Records for locating words and elements:
+--
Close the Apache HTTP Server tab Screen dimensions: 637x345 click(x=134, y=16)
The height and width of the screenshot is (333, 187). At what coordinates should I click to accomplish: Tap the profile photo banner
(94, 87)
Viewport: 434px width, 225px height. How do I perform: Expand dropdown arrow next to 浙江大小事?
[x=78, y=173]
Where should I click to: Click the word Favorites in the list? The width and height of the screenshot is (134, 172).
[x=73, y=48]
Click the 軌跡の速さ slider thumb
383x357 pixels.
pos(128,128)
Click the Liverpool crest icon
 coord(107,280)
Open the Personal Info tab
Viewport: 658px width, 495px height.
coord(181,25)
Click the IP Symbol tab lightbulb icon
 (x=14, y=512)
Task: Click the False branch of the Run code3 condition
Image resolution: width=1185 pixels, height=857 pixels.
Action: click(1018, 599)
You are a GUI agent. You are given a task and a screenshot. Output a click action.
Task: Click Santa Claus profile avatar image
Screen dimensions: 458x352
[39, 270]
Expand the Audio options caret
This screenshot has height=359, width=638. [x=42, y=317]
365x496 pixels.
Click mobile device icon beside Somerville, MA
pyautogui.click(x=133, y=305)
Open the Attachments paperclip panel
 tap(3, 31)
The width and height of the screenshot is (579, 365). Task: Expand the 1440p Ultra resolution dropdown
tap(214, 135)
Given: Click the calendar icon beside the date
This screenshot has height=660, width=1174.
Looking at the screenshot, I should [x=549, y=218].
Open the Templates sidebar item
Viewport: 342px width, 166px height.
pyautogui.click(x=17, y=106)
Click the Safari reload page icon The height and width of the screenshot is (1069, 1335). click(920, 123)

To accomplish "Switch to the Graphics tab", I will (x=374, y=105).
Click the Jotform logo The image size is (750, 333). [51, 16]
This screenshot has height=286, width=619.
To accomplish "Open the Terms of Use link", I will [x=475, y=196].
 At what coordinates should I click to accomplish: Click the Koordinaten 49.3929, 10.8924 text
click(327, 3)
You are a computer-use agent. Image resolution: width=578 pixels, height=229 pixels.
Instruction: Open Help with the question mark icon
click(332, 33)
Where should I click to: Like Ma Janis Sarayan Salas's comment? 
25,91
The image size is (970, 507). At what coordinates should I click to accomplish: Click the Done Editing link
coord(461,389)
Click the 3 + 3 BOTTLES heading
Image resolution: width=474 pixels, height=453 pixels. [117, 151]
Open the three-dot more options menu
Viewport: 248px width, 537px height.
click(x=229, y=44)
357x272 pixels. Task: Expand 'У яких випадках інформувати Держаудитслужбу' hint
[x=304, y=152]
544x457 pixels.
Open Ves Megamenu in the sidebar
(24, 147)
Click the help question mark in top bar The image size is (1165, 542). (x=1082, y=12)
+--
Pull out every line of the records that includes the string "screenshot".

| THE RESPONSE |
The height and width of the screenshot is (333, 187). At what coordinates should I click to accomplish: Tap the profile photo banner
Where should I click to: Click the word Favorites in the list? The width and height of the screenshot is (134, 172).
You are a GUI agent. You are given a task and a screenshot. Output a click action.
This screenshot has height=359, width=638. [x=42, y=317]
The width and height of the screenshot is (579, 365). Task: Expand the 1440p Ultra resolution dropdown
This screenshot has height=660, width=1174.
Looking at the screenshot, I should [x=549, y=218].
Click the Safari reload page icon The height and width of the screenshot is (1069, 1335). click(920, 123)
This screenshot has height=286, width=619.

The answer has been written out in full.